Laat er geen misverstand over bestaan: het verzoek staat los van de manier waarop de wethouder functioneert. Daar is geen kritiek op. Ook zijn persoonlijke reden om te verhuizen respecteren we. Maar dat is niet waar deze discussie over gaat. Deze discussie gaat over het fundament van lokaal bestuur.
Volgens de Gemeentewet hoort een wethouder in de eigen gemeente te wonen. Dat is geen formaliteit, maar een bewust gekozen regel. Het idee is dat je als bestuurder deel uitmaakt van de samenleving waarvoor je besluiten neemt. Dat je de gevolgen van beleid niet van horen zeggen kent, maar ervaart zoals iedere inwoner. Dat je aanspreekbaar bent, betrokken, zichtbaar.
Gouda kent al een wethouder die buiten de stad woont. Als dit verzoek wordt ingewilligd, zijn het er straks twee van de vijf. Dat is 40% van het college. Landelijk ligt het gemiddelde op ongeveer 14%. Wat zegt het over onze bestuurscultuur als bijna de helft van het college geen inwoner is van de stad waarvoor het beleid maakt?
De situatie wijkt bovendien af van eerdere ontheffingen. In het verleden ging het om wethouders die bij hun benoeming al buiten Gouda woonden, en die de raad om die reden expliciet verzochten om tijdelijk ontheffing van de woonplicht. Dat is juridisch en politiek een wezenlijk andere situatie dan nu. Daar lag het initiatief vóór de benoeming bij de raad zelf: de raad wist bij het stemmen voor de benoeming dat het om een tijdelijke uitzondering ging, en nam dat mee in de afweging.
In het huidige geval is de wethouder al benoemd en woonachtig in Gouda, en vraagt hij achteraf alsnog toestemming om naar een andere gemeente te verhuizen. Dat is niet alleen juridisch onwenselijk – het past ook minder goed binnen de geest van de wet. De ontheffing is bedoeld om tijdelijk en vooraf gemotiveerd af te wijken van de norm, niet om deze norm gedurende de rit los te laten wanneer persoonlijke omstandigheden veranderen. Zeker als er geen sprake is van uitzonderlijke of acute noodsituaties.

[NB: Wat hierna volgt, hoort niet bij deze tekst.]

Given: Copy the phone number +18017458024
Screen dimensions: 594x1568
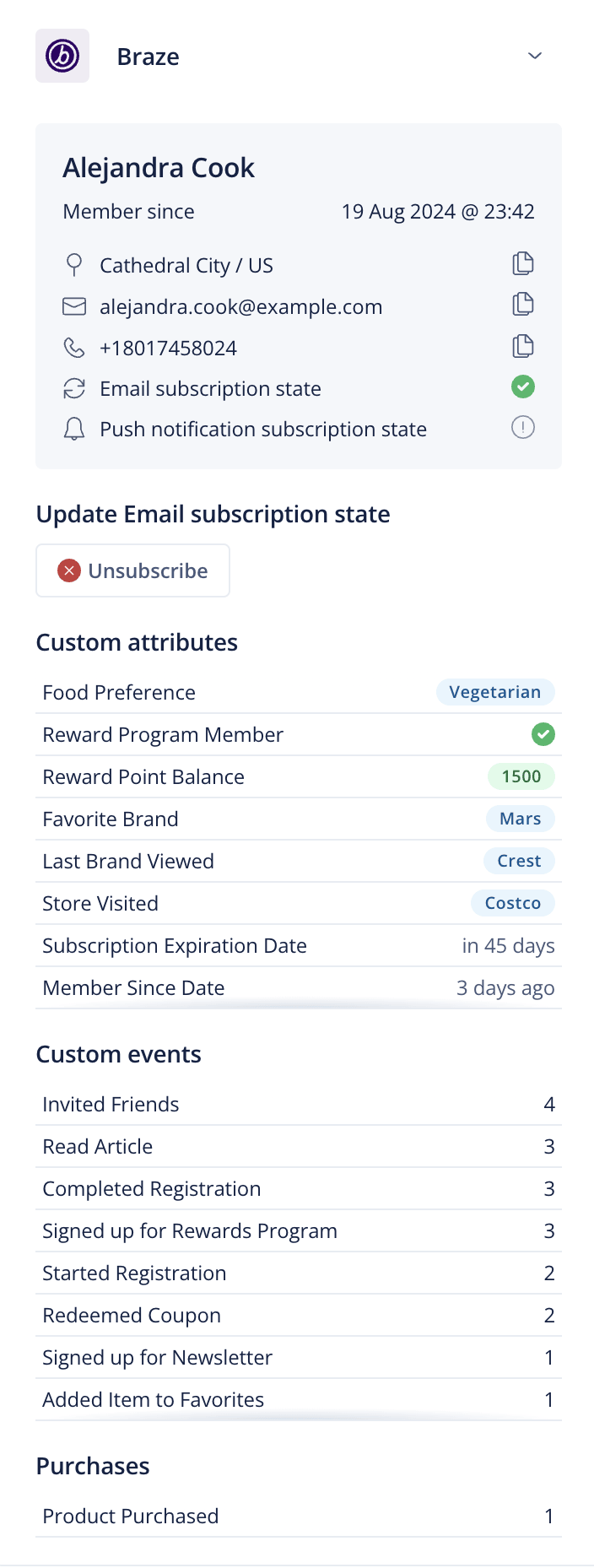Looking at the screenshot, I should pos(523,346).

En laten we eerlijk zijn: een verhuizing om privéredenen is geen uitzonderlijke situatie. Dagelijks nemen mensen in Nederland besluiten over hun werk, hun gezin of hun woonplaats. En dagelijks dragen zij daar ook zelf de consequenties van, zowel financieel als in hun loopbaan. Voor bestuurders zouden niet ineens andere maatstaven moeten gelden dan voor gewone inwoners. Bestuurlijke verantwoordelijkheid vraagt soms ook offers.
Juridische onderbouwing
De verplichting om in de eigen gemeente te wonen volgt uit artikel 36a, lid 1 van de Gemeentewet: “Wethouders zijn ingezetenen van de gemeente waarin zij zijn benoemd.” Alleen bij hoge uitzondering kan de raad op grond van lid 2 ontheffing verlenen.De bedoeling van deze bepaling is helder: het waarborgen van bestuurlijke nabijheid en democratische legitimiteit.

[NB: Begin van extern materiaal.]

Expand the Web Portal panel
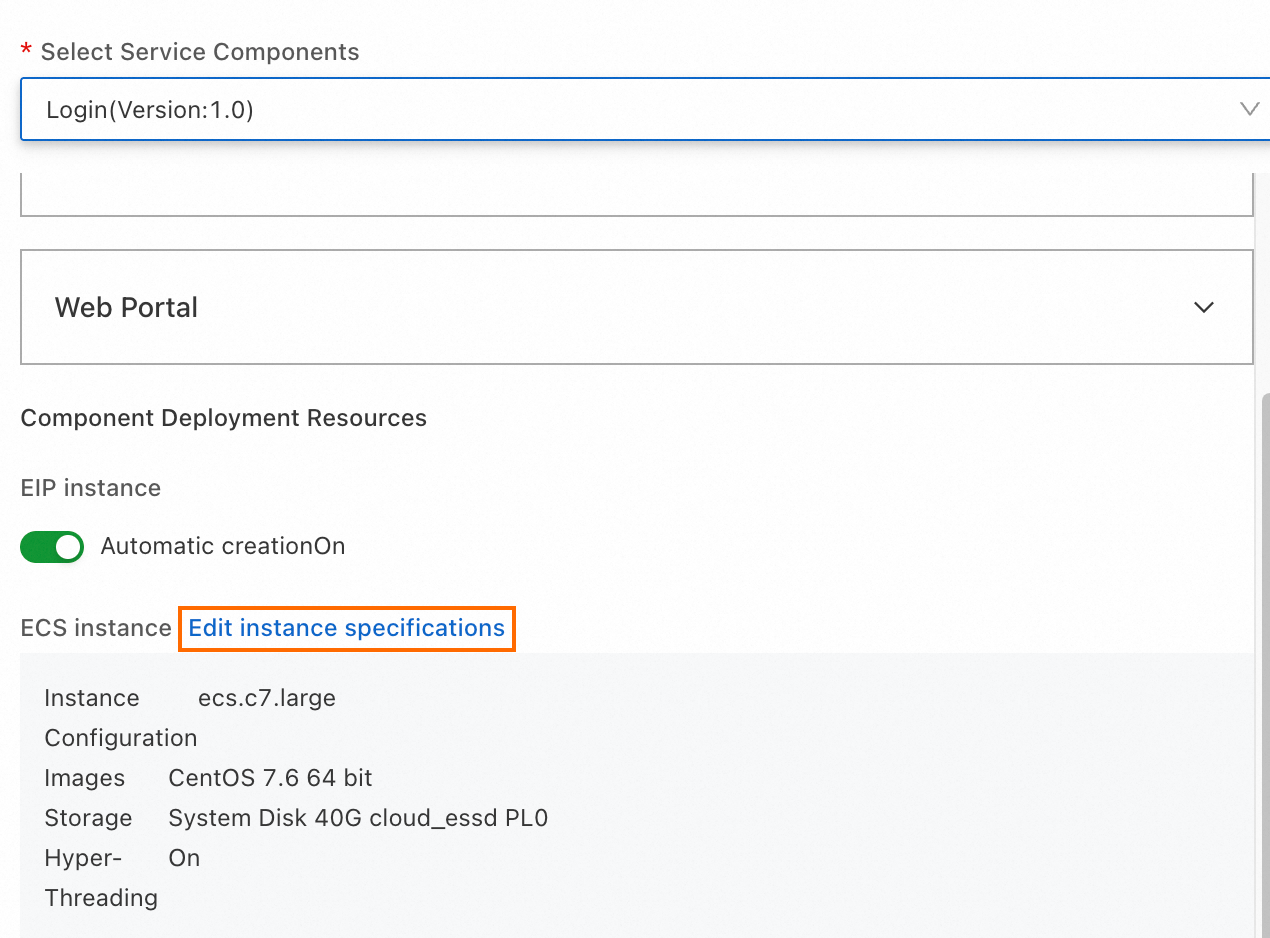 pyautogui.click(x=636, y=307)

Een verzoek voor benoeming geeft de raad de gelegenheid om een afgewogen besluit te nemen. Een verzoek na benoeming stelt de raad voor een dilemma, waarbij loyaliteit, persoonlijke omstandigheden en precedentwerking door elkaar gaan lopen. Juist daarom is terughoudendheid op zijn plaats.

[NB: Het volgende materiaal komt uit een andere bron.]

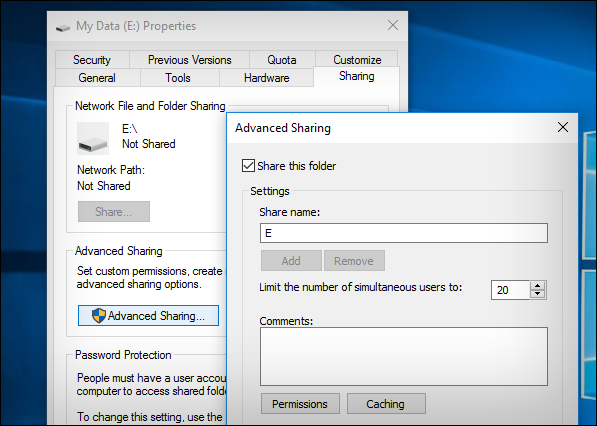Increase simultaneous users with up arrow
597x426 pixels.
538,286
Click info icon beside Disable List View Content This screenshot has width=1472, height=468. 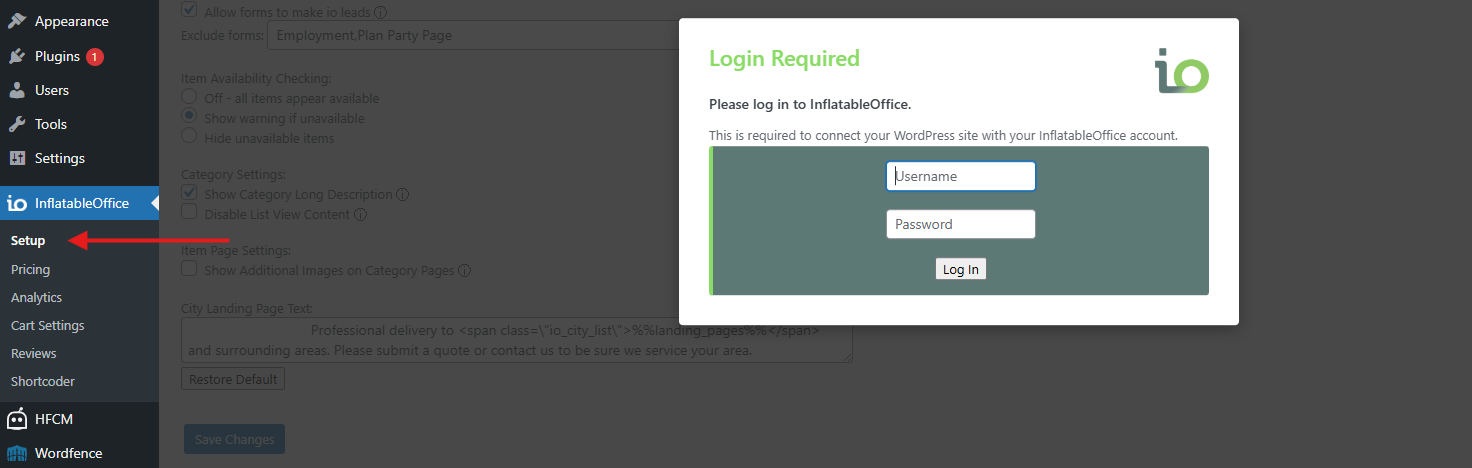(360, 214)
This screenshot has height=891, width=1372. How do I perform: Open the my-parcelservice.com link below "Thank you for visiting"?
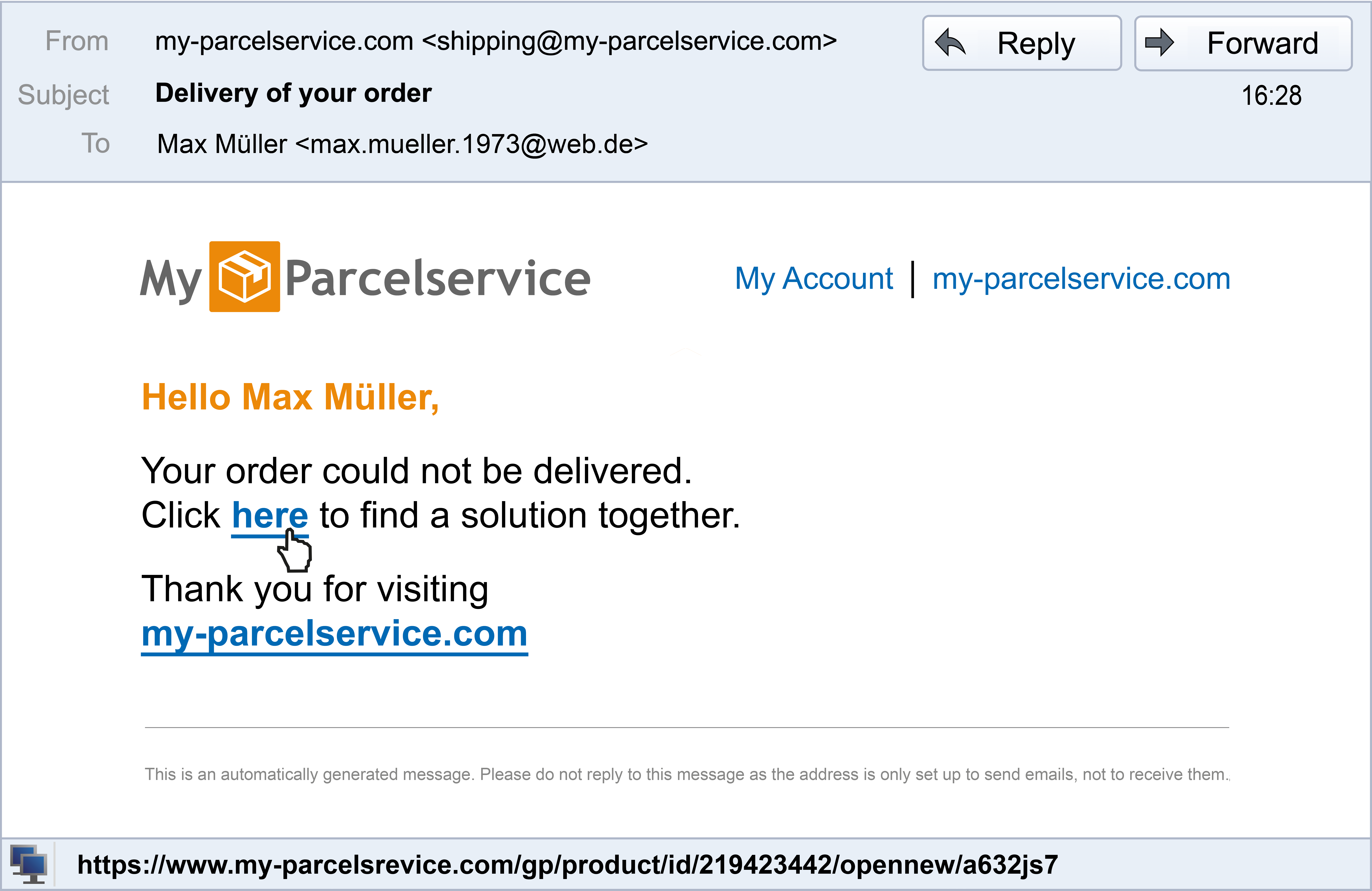334,634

De vraag die de raad zich nu moet stellen is eenvoudig: willen we als bestuur zichtbaar en verbonden blijven met onze stad, of accepteren we dat het normaal wordt dat wethouders hun werk doen vanuit een andere gemeente? Voor ons is de uitkomst helder: de wettelijke norm is er met reden. En die hoort de regel te blijven – en natuurlijk kunnen er uitzonderingen zijn, maar wie beschouwt dit als een uitzonderingssituatie?
Een betrouwbare overheid begint bij duidelijke spelregels. En het nakomen daarvan – juist ook door bestuurders.